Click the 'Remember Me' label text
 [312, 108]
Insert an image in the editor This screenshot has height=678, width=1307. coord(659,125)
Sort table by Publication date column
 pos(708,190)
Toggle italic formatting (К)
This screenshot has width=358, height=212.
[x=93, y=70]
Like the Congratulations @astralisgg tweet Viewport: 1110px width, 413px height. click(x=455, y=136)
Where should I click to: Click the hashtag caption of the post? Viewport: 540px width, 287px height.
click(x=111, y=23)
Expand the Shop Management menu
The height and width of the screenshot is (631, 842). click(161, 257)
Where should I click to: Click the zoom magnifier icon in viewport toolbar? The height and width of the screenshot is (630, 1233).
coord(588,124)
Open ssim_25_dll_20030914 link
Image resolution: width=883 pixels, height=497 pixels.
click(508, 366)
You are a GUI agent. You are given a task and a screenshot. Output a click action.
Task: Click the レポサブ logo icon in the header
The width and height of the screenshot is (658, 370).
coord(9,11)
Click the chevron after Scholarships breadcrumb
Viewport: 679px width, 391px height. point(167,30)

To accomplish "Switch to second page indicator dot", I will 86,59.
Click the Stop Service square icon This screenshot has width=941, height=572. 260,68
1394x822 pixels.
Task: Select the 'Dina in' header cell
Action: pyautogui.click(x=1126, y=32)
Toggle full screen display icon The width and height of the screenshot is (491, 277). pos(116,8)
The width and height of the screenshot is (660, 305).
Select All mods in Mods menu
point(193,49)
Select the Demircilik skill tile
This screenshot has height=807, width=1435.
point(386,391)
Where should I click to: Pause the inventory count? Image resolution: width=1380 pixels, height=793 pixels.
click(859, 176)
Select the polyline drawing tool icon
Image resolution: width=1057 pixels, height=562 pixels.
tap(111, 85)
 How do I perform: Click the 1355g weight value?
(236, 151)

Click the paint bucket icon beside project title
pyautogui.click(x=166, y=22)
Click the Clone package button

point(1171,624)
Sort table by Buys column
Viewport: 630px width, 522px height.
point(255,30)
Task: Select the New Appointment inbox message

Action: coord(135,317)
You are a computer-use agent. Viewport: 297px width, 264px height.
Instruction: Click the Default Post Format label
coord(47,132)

————————

▶ [Directions]: Render every line of the material above as a separate string in a JSON list, omitting any blank lines.

▶ [Reply to the task]:
[
  "Click the 'Remember Me' label text",
  " [312, 108]",
  "Insert an image in the editor This screenshot has height=678, width=1307. coord(659,125)",
  "Sort table by Publication date column",
  " pos(708,190)",
  "Toggle italic formatting (К)",
  "This screenshot has width=358, height=212.",
  "[x=93, y=70]",
  "Like the Congratulations @astralisgg tweet Viewport: 1110px width, 413px height. click(x=455, y=136)",
  "Where should I click to: Click the hashtag caption of the post? Viewport: 540px width, 287px height.",
  "click(x=111, y=23)",
  "Expand the Shop Management menu",
  "The height and width of the screenshot is (631, 842). click(161, 257)",
  "Where should I click to: Click the zoom magnifier icon in viewport toolbar? The height and width of the screenshot is (630, 1233).",
  "coord(588,124)",
  "Open ssim_25_dll_20030914 link",
  "Image resolution: width=883 pixels, height=497 pixels.",
  "click(508, 366)",
  "You are a GUI agent. You are given a task and a screenshot. Output a click action.",
  "Task: Click the レポサブ logo icon in the header",
  "The width and height of the screenshot is (658, 370).",
  "coord(9,11)",
  "Click the chevron after Scholarships breadcrumb",
  "Viewport: 679px width, 391px height. point(167,30)",
  "To accomplish \"Switch to second page indicator dot\", I will 86,59.",
  "Click the Stop Service square icon This screenshot has width=941, height=572. 260,68",
  "1394x822 pixels.",
  "Task: Select the 'Dina in' header cell",
  "Action: pyautogui.click(x=1126, y=32)",
  "Toggle full screen display icon The width and height of the screenshot is (491, 277). pos(116,8)",
  "The width and height of the screenshot is (660, 305).",
  "Select All mods in Mods menu",
  "point(193,49)",
  "Select the Demircilik skill tile",
  "This screenshot has height=807, width=1435.",
  "point(386,391)",
  "Where should I click to: Pause the inventory count? Image resolution: width=1380 pixels, height=793 pixels.",
  "click(859, 176)",
  "Select the polyline drawing tool icon",
  "Image resolution: width=1057 pixels, height=562 pixels.",
  "tap(111, 85)",
  " How do I perform: Click the 1355g weight value?",
  "(236, 151)",
  "Click the paint bucket icon beside project title",
  "pyautogui.click(x=166, y=22)",
  "Click the Clone package button",
  "point(1171,624)",
  "Sort table by Buys column",
  "Viewport: 630px width, 522px height.",
  "point(255,30)",
  "Task: Select the New Appointment inbox message",
  "Action: coord(135,317)",
  "You are a computer-use agent. Viewport: 297px width, 264px height.",
  "Instruction: Click the Default Post Format label",
  "coord(47,132)"
]